** START Text segment **

Summer Training Destinations
Are you fed up of schooling in the arena? Rediscover your passion for riding this summer and unleash your inner explorer by stepping outside of your comfort zone and doing something different! We’ve put together a list of summer training destinations. Whether it’s for fun or improvement purposes there are some great places to explore with your horse.
Who doesn’t love a trip to the beach? The beach is one of our top summer training destinations, not only is it a great place to enjoy the sun with your four legged friend but it can also be a really useful schooling or recovery environment!
Did you know that 3 times Grand National Winner Red Rum trained daily on Southport Beach? If you can convince your horse to brave the waves it’s thought to have some pretty impressive benefits. Schooling your horse in the water provides buoyancy and supports their limbs. It’s a great way to strengthen their cardiovascular system, muscles, tendons and ligaments in a non-concussive environment as it is thought that this lowers the risk of injury. Working in the sea also encourages your horse to lift his legs up and over the water in a more vertical plane. This action can lead to improved joint flexion. Additionally, working against resistance improves their fitness and encourages more expressive movements when you’re back on dry land.
Have you ever considered hydrotherapy for your horse? As you might expect hydrotherapy is the use of water to aid in the recovery of injury. The majority of hydrotherapy machines have been designed to recreate the benefits of seawater. For horses that have suffered an injury or are in strenuous work seawater is a great alternative to expensive rehabilitation options.
The temperature of seawater triggers vasoconstriction, narrowing of the blood vessels. This can help to reduce the amount of fluid build up and bruising in the area, potentially minimising any swelling. Cold water can help comfort the horse by encouraging a numbing sensation due to the temperature. If you believe your horse would benefit from the effects of seawater consult your vet for additional information.
Forests and National Parks
Did you know that there are 15 National Parks in the UK? National Parks are home to some of the most breathtaking and treasured landscapes in the country. They’re also a great summer training destination to visit with your horse. National Parks contain hundreds of miles of bridleways and hacking routes, so there’s something for everyone! Whether you are looking for a gentle stroll or open space to blow off steam, it’s the perfect place for you and your horse!

** END Text segment **

### Brief
Continue the article on summer training destinations for riding with your horse, starting right after its last sentence.

** START Supplied material **

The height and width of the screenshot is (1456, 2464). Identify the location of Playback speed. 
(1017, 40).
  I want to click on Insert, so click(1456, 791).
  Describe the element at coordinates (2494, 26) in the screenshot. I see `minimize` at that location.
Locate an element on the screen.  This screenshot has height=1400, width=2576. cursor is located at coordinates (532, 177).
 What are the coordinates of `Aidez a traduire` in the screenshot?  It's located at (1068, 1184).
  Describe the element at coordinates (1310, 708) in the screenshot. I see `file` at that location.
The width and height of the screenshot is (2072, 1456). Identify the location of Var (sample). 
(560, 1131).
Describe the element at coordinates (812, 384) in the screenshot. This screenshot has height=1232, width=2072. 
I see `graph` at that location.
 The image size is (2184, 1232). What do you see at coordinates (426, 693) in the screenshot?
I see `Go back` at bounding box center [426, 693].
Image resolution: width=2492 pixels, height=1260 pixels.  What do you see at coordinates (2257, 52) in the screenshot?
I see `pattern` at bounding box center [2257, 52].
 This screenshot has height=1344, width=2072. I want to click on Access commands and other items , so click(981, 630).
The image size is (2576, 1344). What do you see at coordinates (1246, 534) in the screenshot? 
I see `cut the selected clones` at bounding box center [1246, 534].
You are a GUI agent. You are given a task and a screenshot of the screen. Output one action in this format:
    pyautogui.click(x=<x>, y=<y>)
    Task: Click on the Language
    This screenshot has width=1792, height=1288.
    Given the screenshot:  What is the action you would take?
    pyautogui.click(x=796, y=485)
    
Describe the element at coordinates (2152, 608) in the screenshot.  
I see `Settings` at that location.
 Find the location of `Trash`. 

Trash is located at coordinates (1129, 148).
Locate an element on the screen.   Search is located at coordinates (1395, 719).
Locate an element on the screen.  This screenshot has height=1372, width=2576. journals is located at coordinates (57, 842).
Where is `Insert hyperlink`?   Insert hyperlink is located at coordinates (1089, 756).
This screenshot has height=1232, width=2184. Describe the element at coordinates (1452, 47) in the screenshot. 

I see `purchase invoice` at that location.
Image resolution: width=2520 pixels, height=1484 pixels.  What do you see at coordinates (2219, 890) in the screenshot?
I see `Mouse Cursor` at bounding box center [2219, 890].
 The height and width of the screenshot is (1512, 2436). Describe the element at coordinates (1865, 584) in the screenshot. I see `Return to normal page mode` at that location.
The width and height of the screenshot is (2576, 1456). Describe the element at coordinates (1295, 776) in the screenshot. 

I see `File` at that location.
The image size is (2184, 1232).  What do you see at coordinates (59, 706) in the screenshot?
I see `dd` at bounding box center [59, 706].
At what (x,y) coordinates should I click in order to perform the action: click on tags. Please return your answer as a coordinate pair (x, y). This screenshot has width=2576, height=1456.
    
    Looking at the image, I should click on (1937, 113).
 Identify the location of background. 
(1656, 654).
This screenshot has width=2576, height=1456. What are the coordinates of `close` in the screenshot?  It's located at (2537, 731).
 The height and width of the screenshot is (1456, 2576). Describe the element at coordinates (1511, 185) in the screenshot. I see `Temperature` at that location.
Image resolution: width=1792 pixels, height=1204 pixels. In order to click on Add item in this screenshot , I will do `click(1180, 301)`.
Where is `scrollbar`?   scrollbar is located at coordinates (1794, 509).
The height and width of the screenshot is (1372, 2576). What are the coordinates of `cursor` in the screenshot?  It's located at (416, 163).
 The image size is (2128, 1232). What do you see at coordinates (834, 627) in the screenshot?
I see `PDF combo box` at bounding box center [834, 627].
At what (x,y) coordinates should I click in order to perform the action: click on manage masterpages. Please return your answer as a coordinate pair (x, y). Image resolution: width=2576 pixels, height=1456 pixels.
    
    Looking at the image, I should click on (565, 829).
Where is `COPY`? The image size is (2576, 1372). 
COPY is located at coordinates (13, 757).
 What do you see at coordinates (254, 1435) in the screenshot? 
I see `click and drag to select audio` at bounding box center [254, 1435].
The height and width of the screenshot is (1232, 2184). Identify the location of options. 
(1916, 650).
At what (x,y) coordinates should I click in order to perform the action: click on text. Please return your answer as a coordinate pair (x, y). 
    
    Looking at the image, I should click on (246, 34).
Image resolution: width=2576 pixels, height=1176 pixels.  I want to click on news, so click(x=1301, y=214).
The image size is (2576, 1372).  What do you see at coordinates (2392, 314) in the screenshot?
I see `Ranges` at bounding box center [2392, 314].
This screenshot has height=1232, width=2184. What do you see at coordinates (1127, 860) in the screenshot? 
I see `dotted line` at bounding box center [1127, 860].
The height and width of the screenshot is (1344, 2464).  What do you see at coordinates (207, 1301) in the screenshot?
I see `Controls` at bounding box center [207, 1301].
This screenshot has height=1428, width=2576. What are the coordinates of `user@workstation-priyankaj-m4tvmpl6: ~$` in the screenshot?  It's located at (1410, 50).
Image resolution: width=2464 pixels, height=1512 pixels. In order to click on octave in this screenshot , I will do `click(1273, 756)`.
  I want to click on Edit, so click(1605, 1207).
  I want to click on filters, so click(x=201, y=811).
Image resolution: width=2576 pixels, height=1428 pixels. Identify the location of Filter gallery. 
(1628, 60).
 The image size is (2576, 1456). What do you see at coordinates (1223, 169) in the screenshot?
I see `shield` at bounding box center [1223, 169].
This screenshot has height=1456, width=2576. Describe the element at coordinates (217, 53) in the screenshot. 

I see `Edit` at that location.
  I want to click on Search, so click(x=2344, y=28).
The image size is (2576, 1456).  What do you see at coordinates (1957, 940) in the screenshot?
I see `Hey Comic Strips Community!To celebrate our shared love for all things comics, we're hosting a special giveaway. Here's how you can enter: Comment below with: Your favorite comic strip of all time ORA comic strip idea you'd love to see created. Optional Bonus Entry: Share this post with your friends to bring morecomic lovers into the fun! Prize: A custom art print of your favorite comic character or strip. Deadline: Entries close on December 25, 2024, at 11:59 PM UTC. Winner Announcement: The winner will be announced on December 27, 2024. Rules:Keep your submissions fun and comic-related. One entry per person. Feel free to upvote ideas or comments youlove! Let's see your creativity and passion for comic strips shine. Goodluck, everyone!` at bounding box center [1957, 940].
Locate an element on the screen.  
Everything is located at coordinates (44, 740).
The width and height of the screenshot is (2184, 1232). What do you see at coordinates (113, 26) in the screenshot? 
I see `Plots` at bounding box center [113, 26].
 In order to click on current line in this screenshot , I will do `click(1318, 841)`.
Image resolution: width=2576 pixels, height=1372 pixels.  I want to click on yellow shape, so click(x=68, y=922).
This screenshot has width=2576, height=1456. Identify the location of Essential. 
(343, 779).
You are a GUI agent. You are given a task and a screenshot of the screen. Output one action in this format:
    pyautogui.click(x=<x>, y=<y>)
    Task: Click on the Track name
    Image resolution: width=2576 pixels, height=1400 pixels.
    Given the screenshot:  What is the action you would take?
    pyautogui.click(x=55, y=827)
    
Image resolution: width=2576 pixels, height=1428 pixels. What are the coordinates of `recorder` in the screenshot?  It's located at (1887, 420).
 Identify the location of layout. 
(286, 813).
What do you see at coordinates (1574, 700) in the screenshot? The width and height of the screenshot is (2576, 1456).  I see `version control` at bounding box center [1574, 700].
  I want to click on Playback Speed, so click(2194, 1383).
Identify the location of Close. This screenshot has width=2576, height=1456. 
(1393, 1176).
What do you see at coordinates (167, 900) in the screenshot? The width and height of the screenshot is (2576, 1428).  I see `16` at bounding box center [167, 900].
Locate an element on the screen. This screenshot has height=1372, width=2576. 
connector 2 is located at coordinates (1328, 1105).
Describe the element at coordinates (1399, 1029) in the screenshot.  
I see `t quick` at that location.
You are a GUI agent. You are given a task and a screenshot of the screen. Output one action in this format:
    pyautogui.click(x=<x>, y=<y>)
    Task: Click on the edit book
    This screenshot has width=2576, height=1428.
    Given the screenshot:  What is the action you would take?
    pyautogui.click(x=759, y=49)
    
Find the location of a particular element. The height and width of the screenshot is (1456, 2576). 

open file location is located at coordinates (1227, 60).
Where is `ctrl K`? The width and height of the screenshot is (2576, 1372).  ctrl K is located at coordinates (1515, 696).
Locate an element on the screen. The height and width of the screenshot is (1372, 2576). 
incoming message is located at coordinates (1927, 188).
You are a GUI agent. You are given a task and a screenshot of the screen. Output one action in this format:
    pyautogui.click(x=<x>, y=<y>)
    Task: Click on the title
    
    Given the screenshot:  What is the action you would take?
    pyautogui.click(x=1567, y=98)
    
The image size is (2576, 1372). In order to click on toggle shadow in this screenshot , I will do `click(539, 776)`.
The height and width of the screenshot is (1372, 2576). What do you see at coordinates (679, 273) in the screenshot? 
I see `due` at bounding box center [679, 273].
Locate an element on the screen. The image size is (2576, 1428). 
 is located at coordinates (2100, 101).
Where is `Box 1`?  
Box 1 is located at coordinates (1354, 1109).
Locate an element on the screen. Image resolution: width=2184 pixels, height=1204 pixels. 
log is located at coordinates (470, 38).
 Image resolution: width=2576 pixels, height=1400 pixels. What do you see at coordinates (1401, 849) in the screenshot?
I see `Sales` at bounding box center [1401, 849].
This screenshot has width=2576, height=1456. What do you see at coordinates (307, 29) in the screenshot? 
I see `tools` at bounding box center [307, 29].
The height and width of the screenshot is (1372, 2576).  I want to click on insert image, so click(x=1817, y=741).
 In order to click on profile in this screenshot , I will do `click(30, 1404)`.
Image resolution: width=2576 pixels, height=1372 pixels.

** END Supplied material **

### Answer for the task
We all know that walking up hills is hard work! This is true for horses too. Hill work is a great way to build up your horse’s muscles and improve his stamina. Hill work uses the horses weight to your advantage. Working on a gradient encourages your horse to carry his weight to his hind quarters, engage his core and work over his top line. Hill work is physically demanding for your horse, it should therefore be introduced slowly. Initially, it’s best to work your horse in walk and trot on long hills with a low gradient. Once your horse’s hill work is more established you can progress to short bursts of intense exercise, for example cantering up steep hills. The purpose of working your horse in this way is to increase his heart rate to improve his cardiovascular health.
Hacking might sound like an odd approach to training but it has some brilliant health and well-being benefits! For your horse there’s nothing less engaging than riding round in circles in the arena. It isn’t surprising that they can become disengaged and look for ways to cause trouble! Hacking is a great way to engage your horse’s brain, many owners find that their horses are much more forward thinking when they’re out and about. A new environment is highly stimulating and a nice change to your routine. Hacking is also a great tool for weight loss, although it is a low intensity form of exercise it is much more in keeping with a horse’s natural roaming habits. A gentile hack can be comfortably maintained for long periods of time and you’ll be surprised how many miles you cover in just a few hours.
Have you ever taken your horse to the gallops? It can be scary but it’s also great fun! Be brave, it’s a great form of training for both you and your horse.
Benefits To Your Horse
For most horses opportunities to blow of steam while under saddle are few and far between! The gallops are a brilliant summer training destination, providing a rare opportunity to take off the breaks without needing to worry about not being able to stop again! Working your horse in gallop is a great way to increase his cardiovascular activity, fitness and stamina using interval training.
Interval training is a common practice amongst athletes. It works by using alternating periods of high intensity exercise and short rests. The aim is to increase your horse’s heart rate and respiration, then allow it to drop back down to just above resting. The purpose of this is to prevent anaerobic respiration occurring.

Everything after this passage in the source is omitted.